Music for Music for the Dead and Resurrected, Or Is East European Surrealism a Variant of Covid-19?
There’s a speaker at a wooden lectern
her long, pale fingers tuber roots.
On her sleeve embroidered red thread
reads: Yes, I’m Valzhyna Mort. What’s it to you?
She’s conducting the score in her book
Music for the Dead and Resurrected.
Her hands move, and the music bends
and our ears sway with the bends.
I sit, along with the audience, draped
in a large white painter’s tarp.
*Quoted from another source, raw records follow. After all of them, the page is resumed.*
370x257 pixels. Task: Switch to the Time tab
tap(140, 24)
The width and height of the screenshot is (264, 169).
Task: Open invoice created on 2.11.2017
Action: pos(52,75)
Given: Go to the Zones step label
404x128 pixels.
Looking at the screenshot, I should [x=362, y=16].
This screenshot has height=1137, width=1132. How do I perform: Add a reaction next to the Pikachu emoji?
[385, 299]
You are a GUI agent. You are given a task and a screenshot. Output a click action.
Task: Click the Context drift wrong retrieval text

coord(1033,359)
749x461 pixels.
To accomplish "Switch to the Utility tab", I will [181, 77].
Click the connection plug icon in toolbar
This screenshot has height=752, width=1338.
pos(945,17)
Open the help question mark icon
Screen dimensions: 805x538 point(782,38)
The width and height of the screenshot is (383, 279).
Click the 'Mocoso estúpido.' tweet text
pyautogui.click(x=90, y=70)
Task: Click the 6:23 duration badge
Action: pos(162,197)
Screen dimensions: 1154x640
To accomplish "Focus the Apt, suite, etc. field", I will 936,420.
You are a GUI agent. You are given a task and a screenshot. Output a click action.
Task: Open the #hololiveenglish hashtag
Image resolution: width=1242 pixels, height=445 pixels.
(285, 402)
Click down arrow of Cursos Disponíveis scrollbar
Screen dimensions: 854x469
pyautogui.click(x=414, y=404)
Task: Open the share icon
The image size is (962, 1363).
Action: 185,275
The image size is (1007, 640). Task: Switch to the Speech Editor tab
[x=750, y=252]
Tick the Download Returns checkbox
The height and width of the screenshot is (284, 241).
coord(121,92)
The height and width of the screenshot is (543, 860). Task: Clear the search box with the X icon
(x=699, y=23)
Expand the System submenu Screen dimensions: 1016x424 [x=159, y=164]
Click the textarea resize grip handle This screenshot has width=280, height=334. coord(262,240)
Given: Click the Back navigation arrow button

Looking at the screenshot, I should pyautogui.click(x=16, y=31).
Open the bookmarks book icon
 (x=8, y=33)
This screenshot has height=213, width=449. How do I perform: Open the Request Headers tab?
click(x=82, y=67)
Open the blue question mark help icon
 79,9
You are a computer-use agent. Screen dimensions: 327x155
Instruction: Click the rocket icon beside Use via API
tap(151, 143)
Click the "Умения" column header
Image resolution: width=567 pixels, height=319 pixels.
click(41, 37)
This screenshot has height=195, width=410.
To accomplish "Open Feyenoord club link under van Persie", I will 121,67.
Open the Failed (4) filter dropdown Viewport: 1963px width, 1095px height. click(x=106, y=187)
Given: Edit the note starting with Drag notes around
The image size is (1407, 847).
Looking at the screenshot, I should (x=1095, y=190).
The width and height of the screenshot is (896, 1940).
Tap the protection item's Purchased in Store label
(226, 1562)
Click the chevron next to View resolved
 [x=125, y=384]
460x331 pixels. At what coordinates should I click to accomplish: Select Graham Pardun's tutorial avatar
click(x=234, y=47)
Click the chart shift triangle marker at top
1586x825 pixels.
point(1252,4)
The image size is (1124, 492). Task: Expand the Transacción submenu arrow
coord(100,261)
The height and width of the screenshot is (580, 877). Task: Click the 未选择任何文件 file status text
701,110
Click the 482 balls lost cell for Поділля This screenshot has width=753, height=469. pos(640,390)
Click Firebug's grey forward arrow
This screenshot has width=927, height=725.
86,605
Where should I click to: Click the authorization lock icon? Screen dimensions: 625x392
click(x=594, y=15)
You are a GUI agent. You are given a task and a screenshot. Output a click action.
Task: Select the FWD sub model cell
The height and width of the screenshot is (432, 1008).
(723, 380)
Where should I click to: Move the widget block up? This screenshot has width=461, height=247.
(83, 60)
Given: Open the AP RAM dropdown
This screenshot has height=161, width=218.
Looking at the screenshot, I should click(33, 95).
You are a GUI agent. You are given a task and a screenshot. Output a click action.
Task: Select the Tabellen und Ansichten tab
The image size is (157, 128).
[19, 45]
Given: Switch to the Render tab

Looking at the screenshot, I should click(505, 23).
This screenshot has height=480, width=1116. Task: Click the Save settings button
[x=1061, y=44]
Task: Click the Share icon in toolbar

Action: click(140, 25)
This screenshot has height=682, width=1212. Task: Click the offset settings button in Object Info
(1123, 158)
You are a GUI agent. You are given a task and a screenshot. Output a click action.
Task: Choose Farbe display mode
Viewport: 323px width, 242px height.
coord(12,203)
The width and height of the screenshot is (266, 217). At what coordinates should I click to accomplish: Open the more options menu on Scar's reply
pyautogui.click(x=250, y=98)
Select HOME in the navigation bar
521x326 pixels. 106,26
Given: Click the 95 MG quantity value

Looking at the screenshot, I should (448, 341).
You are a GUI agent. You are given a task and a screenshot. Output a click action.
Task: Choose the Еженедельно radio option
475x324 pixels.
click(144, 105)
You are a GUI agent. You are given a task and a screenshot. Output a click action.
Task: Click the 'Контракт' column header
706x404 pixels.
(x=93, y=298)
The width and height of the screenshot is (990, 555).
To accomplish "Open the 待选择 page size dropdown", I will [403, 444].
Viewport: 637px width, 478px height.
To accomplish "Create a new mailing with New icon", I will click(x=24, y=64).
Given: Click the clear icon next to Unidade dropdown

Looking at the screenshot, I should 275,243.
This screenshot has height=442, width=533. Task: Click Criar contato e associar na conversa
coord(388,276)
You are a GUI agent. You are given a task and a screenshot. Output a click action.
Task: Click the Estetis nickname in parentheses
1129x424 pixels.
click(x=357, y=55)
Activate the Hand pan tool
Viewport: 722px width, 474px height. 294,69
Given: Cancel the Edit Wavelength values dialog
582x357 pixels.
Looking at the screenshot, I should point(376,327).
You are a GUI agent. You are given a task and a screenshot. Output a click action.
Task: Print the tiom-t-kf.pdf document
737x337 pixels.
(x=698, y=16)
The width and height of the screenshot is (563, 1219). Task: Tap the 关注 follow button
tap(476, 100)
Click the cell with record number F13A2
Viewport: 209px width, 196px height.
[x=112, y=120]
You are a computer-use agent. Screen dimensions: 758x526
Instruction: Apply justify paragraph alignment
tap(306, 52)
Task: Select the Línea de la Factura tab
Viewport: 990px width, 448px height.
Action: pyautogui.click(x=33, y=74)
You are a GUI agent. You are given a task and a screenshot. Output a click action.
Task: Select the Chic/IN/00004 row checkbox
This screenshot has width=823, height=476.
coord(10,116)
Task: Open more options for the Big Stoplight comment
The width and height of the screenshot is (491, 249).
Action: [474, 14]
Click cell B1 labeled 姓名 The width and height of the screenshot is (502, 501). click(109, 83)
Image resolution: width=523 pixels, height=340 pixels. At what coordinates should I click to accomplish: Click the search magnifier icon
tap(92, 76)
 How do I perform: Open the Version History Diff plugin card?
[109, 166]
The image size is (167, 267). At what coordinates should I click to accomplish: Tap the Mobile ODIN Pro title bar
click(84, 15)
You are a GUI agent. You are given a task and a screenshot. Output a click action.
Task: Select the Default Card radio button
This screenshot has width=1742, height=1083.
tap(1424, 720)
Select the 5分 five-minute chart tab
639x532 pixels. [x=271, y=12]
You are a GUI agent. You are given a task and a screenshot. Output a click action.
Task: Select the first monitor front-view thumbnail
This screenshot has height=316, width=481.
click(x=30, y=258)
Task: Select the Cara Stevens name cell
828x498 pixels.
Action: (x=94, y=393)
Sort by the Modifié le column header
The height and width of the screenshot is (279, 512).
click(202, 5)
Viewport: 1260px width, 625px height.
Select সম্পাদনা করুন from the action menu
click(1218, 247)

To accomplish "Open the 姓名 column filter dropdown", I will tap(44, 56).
I sit,
along with the audience, inside
a cavern in a large earthen mound.
(My dead, always peeping-tomming,)
says the speaker at the lectern.
(Always peck-pocketing my small
girl brain.) She curves her hands
around these notes to let us know
we are contained inside her parenthesis.
We are now sitting in a roving bus,
and our lecturer /conductor / driver /
travel guide calls out at each bus stop
what must be said: Not books, but
a street opened my mouth
like a doctor’s spatula.
And at another stop: For me, a four-legged
table is a pet. And: Bus stops:
my future, an empty seat.
It is possible that everything
our guide says is music for an accordion,
about which she asks: Who turned Gregor Samsa
into this black box?
And: I’m a bone snatched
by the giant spider of an accordion,
stretching its leggy belts
over my back.
Though I see no accordion.
Only a giant spider.
In the back of the bus, in the back
of the mound, we applaud
but our hands make the noise
of frozen wet sheets on a frozen clothesline.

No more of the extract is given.